WORK ORDER: Please give again, exactly and only, the stretch of lines from the one containing "Open the design list menu icon" to the end of the entries below.

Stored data
%%

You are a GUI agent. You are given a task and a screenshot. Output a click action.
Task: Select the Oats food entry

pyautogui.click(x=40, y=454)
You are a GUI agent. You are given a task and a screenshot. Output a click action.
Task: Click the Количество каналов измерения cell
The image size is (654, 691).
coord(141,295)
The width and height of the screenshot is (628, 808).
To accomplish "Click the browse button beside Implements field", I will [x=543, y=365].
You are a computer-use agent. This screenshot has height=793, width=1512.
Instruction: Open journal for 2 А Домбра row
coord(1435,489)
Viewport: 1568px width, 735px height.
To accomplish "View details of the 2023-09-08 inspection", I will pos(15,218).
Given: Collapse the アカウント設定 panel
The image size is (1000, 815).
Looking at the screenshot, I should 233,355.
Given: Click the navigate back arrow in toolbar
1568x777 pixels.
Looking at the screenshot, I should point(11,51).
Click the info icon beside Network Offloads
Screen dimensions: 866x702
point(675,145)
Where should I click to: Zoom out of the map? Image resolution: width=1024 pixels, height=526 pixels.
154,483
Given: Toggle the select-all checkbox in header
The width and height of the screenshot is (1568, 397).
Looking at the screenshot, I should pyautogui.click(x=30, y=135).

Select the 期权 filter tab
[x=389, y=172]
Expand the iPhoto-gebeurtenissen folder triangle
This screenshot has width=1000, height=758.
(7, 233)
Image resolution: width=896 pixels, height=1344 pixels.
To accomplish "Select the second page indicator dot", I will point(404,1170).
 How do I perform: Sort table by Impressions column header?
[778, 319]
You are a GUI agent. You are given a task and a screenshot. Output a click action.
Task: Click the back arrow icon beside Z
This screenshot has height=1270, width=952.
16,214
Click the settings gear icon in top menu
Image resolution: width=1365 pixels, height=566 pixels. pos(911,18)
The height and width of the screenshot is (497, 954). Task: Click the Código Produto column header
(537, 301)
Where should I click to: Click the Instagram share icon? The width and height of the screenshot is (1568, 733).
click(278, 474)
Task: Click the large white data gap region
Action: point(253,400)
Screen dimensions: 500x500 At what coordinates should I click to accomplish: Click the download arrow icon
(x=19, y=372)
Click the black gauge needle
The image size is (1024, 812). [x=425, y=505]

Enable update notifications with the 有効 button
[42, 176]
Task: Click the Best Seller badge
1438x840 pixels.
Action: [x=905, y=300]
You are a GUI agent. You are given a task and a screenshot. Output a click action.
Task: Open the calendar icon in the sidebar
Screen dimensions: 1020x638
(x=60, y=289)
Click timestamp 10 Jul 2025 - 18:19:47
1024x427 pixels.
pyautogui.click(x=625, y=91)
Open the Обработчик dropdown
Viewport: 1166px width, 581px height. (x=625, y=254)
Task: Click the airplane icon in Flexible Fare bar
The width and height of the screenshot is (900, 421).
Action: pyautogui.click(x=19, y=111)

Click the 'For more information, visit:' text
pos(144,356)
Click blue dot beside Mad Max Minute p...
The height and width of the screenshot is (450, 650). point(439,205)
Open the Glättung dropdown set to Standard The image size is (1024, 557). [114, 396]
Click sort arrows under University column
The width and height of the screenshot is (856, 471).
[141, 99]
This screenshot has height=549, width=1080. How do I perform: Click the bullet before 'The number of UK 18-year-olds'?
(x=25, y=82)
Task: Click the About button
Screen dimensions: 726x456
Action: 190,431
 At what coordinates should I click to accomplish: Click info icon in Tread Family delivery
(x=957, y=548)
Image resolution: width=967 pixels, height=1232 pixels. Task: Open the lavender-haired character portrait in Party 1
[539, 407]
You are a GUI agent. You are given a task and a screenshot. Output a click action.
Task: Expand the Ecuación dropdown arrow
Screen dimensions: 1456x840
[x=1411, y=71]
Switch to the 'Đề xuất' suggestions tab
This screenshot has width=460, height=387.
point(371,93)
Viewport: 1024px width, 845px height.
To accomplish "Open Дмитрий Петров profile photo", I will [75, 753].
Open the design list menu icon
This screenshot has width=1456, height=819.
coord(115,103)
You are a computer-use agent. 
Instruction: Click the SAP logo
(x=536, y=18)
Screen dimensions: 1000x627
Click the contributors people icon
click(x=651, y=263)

%%

SOLVED EXERCISE:
Open the design list menu icon
This screenshot has width=1456, height=819.
coord(115,103)
You are a computer-use agent. 
Instruction: Click the SAP logo
(x=536, y=18)
Screen dimensions: 1000x627
Click the contributors people icon
click(x=651, y=263)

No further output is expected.